Highlights & Insights

  • Translating safety into optimization theory: Unlike prior unlearning papers that manually define loss terms, this work employs classical analysis of iteration complexity, quantifying "difficulty of training" as "requirement for extremely small LR."
  • Weight Spectrum → Hessian Spectrum bridge is of textbook value: Theorem 3 elegantly utilizes tools from random matrix theory, and the bound remains non-vacuous in rank-deficient cases, proving tighter than the classical Horn-Johnson bound.
  • Symmetric reparameterization + identity injection: This maneuver to "maintain zeroth-order while arbitrarily stretching the spectrum" is ingenious. It aligns with Dinh et al.’s analysis of sharpness symmetry but extends it to generalization and safety.
  • Balance between proposal and critique: Seeing a paper present a "best-known" algorithm while proving its fundamental limits is rare. It serves as a warning: to achieve true training-time safety, one must transcend the convergence rate control framework.

Limitations & Future Work

  • SpecDef assumes attackers use first/second-order smooth optimizers, not taking into account randomized methods (e.g., stochastic Langevin dynamics) or sign-based/zeroth-order attacks.
  • Linear increase in parameter count is nontrivial for large model deployment—adding 10 compensation layers to a 20B model results in several GBs of extra VRAM.
  • "Smallest effective learning rate" is empirically determined; floating-point truncation points vary across hardware and precisions (FP16/BF16/FP8).
  • While the layer-injection attack is theoretically proven, its practical complexity (information needed, hyperparameter tuning) lacks quantitative evaluation.
  • No cryptographic safety proof is provided, only "numerical non-convergence"—reminiscent of the failure of obfuscated gradients; stronger models are needed.
  • vs TAR / RepNoise / RMU / ELM: These methods rely on empirical unlearning + extra regularization; systematic evaluation shows they collapse under LR sweeps.
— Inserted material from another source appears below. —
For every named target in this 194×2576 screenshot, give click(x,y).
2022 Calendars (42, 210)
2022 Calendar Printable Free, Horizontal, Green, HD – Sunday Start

SpecDef provides the first provable guarantee across all LRs.
  • vs Sharpness-Aware Minimization (Foret 2020) / Dinh 2017: This work uses symmetry to push sharpness to infinity, the opposite of the original intent but conceptually consistent.
  • vs Obfuscated Gradients (Athalye 2018): Just as that work proved gradient-based defenses could be bypassed, this work warns that any defense relying on optimization geometry ("convergence rate obfuscation") can be dismantled by inverse operations.

Rating

  • Novelty: ⭐⭐⭐⭐⭐ Establishes the first convergence rate theoretical framework for open-weight safety, providing both a provable algorithm and its fundamental limits.
  • Experimental Thoroughness: ⭐⭐⭐⭐ Covers LM, ViT, and Stable Diffusion with comparisons against 10+ defenses and curvature-aware attacks; however, the attacker modeling is somewhat idealized.
  • Writing Quality: ⭐⭐⭐⭐ Clear definitions and theorems with smooth transitions; high density requires an optimization background.
  • Value: ⭐⭐⭐⭐⭐ Provides a crucial direction calibration for the community—real training-time safety must move beyond convergence rate control.